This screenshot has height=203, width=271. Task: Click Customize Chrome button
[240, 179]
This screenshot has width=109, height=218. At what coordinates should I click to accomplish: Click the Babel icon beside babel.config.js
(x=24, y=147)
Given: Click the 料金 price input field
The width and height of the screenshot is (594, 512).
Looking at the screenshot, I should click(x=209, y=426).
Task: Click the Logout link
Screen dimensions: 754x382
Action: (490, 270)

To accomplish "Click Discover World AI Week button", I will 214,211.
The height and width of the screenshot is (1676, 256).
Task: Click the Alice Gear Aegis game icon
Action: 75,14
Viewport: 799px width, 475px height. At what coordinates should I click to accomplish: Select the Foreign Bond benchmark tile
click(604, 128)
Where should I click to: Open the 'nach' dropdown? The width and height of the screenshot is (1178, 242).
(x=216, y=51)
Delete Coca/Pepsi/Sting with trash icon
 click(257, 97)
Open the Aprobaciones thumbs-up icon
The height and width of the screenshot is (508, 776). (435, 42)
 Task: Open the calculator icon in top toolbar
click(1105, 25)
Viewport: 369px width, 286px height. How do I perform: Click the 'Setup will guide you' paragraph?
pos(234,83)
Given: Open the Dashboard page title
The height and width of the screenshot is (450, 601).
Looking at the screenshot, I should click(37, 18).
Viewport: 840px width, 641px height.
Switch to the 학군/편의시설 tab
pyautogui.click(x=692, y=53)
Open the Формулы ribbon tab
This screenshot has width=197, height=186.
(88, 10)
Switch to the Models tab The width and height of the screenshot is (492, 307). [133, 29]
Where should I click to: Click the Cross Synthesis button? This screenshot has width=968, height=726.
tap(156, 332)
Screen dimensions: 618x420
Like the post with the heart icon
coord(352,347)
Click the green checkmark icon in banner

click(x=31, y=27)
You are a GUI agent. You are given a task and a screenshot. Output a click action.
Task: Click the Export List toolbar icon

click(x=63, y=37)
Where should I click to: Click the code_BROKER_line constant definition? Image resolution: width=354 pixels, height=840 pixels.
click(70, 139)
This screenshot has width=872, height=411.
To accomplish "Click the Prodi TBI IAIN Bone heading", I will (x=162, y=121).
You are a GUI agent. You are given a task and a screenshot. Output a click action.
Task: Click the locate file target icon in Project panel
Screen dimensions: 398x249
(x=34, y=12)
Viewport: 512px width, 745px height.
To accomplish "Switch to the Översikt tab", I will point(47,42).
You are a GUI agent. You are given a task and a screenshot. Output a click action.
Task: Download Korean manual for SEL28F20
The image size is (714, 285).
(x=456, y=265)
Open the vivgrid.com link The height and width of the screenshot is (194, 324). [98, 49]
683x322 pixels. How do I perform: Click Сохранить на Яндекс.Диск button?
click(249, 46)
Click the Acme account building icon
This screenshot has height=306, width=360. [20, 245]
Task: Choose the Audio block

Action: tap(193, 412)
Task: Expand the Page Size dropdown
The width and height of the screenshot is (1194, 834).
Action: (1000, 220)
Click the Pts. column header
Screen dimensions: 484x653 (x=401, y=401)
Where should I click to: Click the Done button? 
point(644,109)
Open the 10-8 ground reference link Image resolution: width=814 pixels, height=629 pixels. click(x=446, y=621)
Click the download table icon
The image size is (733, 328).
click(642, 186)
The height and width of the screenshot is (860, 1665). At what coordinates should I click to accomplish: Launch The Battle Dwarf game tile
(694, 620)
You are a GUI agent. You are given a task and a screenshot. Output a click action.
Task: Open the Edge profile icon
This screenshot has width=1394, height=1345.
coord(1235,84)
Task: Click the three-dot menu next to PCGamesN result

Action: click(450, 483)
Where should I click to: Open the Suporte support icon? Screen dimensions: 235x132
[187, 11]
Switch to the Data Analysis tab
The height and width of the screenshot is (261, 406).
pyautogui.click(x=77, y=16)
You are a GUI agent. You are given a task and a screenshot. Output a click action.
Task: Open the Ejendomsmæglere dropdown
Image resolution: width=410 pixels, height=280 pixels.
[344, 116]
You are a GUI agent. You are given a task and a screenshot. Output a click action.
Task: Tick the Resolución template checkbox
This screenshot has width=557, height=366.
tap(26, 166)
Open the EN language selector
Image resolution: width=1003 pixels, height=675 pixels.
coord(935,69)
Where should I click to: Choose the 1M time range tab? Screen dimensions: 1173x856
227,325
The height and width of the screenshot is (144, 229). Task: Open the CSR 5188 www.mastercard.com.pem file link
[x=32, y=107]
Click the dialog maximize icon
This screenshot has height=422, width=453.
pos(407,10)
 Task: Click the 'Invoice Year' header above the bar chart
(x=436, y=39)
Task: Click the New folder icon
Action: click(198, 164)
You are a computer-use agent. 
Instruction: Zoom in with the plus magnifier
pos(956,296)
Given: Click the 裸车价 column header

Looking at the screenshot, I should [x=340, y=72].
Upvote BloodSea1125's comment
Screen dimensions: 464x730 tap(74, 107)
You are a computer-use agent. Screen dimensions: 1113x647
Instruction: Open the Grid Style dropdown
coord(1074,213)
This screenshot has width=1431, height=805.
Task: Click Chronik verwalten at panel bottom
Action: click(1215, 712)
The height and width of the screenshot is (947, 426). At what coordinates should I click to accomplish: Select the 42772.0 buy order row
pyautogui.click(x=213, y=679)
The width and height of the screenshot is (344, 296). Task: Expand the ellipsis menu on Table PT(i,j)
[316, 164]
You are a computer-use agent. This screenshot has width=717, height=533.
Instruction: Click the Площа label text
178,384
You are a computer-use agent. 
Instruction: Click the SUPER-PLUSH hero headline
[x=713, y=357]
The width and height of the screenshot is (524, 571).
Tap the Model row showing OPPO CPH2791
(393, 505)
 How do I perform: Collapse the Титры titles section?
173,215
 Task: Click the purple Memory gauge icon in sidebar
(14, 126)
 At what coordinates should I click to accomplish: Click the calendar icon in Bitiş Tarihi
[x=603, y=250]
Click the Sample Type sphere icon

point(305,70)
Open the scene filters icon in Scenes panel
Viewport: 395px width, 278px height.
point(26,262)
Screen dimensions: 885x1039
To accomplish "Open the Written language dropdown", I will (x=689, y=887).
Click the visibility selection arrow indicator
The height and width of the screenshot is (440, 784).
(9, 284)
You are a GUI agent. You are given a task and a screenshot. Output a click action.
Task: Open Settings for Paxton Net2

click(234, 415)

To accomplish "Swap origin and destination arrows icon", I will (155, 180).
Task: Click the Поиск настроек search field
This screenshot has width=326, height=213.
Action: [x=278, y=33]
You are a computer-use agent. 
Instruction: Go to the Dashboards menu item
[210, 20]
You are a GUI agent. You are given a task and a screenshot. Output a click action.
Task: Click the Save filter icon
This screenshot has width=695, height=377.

→ **PROBLEM DESCRIPTION**
The word "field" may appear in several lines of the data; copy every line where it does.

→ **RESPONSE BOX**
Given: Click the 料金 price input field
Task: Click the Поиск настроек search field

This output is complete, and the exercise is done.